• [YOUR INSTRUCTIONS] In the records below, report every line that contains the word "second", copying each line as it appears.

• [DATA LINES]
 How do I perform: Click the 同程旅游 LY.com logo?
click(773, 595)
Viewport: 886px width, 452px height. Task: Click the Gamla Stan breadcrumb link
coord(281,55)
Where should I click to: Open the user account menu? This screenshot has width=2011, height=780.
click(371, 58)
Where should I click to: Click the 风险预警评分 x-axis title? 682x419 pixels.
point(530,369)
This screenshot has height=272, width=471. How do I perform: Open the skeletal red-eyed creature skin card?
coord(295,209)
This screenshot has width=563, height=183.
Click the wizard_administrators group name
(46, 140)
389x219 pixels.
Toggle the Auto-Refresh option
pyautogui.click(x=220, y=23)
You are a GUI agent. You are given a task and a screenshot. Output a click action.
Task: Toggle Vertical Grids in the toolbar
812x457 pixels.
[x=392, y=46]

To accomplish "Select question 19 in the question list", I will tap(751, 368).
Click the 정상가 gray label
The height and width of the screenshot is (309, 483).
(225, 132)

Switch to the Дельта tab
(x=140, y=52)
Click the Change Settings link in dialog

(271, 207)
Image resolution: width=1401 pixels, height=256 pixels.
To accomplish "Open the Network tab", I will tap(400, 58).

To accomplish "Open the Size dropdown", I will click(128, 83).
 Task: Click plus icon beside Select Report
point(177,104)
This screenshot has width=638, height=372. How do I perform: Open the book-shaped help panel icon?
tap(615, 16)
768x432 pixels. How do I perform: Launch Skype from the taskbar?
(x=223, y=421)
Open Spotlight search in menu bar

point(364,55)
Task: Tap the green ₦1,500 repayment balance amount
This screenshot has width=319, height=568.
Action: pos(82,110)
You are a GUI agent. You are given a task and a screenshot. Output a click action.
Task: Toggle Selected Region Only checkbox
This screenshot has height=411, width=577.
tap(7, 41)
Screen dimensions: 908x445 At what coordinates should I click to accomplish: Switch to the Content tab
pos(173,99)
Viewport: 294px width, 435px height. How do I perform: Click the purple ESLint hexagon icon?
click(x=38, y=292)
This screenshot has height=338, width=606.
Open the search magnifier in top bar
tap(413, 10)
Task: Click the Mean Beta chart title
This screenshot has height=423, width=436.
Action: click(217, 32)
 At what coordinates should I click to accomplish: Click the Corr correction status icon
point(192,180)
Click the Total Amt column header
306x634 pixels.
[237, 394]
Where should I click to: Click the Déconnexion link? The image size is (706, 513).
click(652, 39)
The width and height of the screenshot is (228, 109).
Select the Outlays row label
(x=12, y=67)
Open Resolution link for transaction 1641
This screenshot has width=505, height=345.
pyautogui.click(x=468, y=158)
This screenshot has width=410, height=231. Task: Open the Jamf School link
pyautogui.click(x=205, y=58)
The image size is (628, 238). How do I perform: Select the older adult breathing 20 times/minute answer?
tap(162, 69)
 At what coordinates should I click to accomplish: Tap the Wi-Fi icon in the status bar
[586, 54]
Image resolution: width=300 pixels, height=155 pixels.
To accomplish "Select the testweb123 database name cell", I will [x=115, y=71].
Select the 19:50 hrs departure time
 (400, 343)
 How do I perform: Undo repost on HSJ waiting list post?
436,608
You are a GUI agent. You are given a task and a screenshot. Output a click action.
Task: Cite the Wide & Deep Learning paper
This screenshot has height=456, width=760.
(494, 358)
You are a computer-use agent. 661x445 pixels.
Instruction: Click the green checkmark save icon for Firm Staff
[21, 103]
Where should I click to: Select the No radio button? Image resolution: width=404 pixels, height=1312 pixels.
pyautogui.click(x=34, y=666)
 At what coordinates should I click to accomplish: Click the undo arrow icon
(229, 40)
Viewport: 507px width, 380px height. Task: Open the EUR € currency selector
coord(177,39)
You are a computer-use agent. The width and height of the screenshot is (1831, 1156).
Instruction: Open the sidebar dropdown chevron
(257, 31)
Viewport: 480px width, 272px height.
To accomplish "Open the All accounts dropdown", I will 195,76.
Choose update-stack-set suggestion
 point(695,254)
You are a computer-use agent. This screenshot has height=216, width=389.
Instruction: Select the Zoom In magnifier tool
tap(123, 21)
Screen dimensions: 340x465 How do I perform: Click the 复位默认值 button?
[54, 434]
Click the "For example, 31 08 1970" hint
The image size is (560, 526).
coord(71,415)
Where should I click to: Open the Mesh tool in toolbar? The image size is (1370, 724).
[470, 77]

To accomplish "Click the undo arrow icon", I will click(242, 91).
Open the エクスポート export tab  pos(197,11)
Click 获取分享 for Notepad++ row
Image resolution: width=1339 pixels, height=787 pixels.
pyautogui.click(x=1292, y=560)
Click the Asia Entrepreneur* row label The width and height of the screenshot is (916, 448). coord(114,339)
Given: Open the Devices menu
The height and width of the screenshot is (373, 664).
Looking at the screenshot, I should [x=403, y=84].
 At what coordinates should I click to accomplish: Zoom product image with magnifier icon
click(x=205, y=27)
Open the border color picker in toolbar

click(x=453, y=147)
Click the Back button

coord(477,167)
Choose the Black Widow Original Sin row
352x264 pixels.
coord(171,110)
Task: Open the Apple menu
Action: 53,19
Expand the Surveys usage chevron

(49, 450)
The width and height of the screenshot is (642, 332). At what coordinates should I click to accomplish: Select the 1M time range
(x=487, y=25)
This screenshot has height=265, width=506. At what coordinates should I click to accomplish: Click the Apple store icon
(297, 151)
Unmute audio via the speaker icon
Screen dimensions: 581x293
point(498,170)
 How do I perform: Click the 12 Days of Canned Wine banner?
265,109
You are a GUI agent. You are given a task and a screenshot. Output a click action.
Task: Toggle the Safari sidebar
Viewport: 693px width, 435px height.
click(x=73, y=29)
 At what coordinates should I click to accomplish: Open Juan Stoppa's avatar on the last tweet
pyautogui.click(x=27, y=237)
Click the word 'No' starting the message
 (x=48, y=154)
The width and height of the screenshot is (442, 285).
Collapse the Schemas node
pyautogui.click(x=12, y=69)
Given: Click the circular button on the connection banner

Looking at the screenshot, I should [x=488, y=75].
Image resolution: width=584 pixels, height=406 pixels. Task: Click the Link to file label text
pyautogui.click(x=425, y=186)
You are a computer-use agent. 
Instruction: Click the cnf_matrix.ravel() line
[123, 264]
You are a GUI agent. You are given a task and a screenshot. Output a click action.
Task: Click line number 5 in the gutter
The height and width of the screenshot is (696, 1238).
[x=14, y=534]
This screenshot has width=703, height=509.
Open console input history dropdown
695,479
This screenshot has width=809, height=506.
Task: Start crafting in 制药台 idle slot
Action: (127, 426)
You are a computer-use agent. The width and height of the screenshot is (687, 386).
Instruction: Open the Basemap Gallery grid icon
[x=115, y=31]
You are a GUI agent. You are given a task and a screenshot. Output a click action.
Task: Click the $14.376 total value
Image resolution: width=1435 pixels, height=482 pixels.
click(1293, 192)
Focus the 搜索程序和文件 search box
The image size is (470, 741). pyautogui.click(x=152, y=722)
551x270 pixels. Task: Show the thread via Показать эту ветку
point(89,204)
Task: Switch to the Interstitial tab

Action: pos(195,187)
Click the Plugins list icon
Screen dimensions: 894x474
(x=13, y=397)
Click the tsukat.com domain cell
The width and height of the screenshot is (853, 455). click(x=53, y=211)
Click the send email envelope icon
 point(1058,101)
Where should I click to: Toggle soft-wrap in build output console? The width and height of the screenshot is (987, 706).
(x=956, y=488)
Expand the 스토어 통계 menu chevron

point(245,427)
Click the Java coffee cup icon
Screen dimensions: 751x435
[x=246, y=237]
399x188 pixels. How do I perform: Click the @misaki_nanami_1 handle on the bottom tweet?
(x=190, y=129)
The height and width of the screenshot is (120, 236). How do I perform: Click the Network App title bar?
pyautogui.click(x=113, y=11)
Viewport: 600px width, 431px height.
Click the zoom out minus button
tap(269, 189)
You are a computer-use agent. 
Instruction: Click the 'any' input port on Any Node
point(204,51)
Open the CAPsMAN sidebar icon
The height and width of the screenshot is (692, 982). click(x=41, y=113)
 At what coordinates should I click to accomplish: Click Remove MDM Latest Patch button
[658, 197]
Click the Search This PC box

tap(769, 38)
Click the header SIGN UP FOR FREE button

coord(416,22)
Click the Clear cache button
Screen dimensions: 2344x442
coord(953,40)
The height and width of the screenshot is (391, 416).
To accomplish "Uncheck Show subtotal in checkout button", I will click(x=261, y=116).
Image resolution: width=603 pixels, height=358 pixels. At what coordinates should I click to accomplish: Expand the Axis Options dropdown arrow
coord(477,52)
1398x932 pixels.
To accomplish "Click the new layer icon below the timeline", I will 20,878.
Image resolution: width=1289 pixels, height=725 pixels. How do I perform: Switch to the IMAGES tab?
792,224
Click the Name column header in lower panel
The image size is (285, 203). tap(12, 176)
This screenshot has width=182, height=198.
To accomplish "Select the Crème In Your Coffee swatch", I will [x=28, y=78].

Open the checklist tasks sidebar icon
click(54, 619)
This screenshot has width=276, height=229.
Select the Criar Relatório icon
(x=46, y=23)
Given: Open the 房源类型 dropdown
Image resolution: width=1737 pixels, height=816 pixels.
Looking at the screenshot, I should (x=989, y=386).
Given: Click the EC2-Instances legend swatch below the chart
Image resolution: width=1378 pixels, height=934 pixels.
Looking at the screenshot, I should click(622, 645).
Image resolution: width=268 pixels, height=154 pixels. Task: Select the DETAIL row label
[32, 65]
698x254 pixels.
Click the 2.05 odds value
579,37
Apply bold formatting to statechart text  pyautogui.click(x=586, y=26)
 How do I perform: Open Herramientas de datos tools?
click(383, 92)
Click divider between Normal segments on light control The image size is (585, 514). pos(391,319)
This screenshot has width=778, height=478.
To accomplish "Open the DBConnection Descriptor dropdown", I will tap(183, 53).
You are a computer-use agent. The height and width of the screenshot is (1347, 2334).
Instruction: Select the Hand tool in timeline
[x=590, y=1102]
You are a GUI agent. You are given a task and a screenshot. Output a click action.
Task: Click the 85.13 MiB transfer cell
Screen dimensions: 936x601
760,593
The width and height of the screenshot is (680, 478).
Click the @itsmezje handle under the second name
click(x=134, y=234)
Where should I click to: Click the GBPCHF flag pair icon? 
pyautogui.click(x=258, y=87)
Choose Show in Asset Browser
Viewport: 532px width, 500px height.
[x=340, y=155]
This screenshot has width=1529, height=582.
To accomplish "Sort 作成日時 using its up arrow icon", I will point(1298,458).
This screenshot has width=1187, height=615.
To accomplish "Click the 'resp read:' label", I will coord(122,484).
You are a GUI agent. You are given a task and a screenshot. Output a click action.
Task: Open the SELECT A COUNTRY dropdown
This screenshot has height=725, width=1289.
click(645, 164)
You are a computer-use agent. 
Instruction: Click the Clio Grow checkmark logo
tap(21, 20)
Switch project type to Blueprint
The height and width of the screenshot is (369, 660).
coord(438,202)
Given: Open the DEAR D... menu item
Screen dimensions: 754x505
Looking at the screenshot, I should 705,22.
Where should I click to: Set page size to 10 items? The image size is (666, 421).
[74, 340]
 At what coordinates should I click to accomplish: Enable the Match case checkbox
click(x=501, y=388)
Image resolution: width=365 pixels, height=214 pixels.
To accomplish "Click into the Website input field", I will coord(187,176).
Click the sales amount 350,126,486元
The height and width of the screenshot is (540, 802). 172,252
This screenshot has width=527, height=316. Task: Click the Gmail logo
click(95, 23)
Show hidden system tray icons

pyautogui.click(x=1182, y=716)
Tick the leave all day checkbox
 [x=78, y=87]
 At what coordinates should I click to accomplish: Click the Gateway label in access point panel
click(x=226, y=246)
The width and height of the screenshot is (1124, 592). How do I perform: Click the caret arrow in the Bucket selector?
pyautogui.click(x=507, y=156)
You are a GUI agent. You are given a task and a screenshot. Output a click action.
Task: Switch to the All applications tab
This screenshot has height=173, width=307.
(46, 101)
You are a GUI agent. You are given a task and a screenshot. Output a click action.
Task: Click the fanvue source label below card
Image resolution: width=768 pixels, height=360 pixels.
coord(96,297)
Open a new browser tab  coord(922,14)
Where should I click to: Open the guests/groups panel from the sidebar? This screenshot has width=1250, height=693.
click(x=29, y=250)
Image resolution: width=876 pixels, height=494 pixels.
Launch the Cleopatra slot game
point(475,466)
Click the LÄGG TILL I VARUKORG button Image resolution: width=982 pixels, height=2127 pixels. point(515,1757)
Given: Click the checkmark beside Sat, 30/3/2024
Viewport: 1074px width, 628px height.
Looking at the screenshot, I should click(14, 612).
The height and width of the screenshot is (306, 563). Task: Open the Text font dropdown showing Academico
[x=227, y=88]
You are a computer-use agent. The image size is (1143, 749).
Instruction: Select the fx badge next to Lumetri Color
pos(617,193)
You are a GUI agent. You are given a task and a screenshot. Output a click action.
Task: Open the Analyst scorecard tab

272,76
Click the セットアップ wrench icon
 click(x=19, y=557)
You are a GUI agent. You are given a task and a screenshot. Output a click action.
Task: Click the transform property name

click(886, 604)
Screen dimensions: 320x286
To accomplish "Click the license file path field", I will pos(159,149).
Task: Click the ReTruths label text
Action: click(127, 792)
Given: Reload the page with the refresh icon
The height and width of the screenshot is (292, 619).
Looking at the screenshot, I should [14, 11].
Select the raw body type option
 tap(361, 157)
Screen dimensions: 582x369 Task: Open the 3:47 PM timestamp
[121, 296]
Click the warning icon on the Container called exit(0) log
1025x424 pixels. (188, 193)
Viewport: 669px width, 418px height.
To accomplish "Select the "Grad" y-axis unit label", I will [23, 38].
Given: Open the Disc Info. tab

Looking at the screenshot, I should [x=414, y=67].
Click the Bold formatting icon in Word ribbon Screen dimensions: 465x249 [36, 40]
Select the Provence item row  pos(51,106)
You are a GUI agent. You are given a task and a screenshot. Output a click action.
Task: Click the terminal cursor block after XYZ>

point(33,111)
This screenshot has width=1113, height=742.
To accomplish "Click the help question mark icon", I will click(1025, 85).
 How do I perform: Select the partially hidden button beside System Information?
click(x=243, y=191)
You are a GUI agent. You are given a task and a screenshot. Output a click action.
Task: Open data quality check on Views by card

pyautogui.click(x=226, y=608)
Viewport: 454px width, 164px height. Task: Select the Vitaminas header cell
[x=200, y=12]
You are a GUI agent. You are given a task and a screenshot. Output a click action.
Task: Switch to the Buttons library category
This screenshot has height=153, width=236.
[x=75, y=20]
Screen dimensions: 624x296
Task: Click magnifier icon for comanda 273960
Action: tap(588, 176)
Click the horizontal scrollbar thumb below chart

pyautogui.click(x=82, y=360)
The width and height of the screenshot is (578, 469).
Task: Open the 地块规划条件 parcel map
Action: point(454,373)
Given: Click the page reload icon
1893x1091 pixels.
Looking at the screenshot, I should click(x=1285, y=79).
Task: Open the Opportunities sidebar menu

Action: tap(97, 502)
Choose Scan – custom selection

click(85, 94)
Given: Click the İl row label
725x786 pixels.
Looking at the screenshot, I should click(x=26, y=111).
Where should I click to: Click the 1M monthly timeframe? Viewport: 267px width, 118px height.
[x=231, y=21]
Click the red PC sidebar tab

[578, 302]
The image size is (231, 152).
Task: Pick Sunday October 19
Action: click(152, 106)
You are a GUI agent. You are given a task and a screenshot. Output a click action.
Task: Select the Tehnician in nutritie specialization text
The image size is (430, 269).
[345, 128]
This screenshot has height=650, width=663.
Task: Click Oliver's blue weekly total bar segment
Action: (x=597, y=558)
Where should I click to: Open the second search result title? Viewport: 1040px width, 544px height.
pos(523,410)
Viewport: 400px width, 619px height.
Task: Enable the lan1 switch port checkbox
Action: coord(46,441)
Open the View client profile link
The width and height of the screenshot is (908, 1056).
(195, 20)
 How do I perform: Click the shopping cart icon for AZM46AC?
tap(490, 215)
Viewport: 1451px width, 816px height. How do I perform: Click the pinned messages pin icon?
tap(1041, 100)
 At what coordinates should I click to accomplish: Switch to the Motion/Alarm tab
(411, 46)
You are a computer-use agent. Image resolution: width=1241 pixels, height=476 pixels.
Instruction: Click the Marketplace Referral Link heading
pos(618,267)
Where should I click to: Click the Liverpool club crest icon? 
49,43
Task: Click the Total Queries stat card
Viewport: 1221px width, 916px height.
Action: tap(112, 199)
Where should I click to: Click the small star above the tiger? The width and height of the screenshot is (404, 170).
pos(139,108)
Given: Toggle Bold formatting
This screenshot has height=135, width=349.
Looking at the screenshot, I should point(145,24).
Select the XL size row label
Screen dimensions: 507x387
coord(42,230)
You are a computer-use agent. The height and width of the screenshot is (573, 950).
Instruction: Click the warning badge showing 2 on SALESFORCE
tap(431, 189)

• [EXPECTED ANSWER]
Click the @itsmezje handle under the second name
Where should I click to: Open the second search result title? Viewport: 1040px width, 544px height.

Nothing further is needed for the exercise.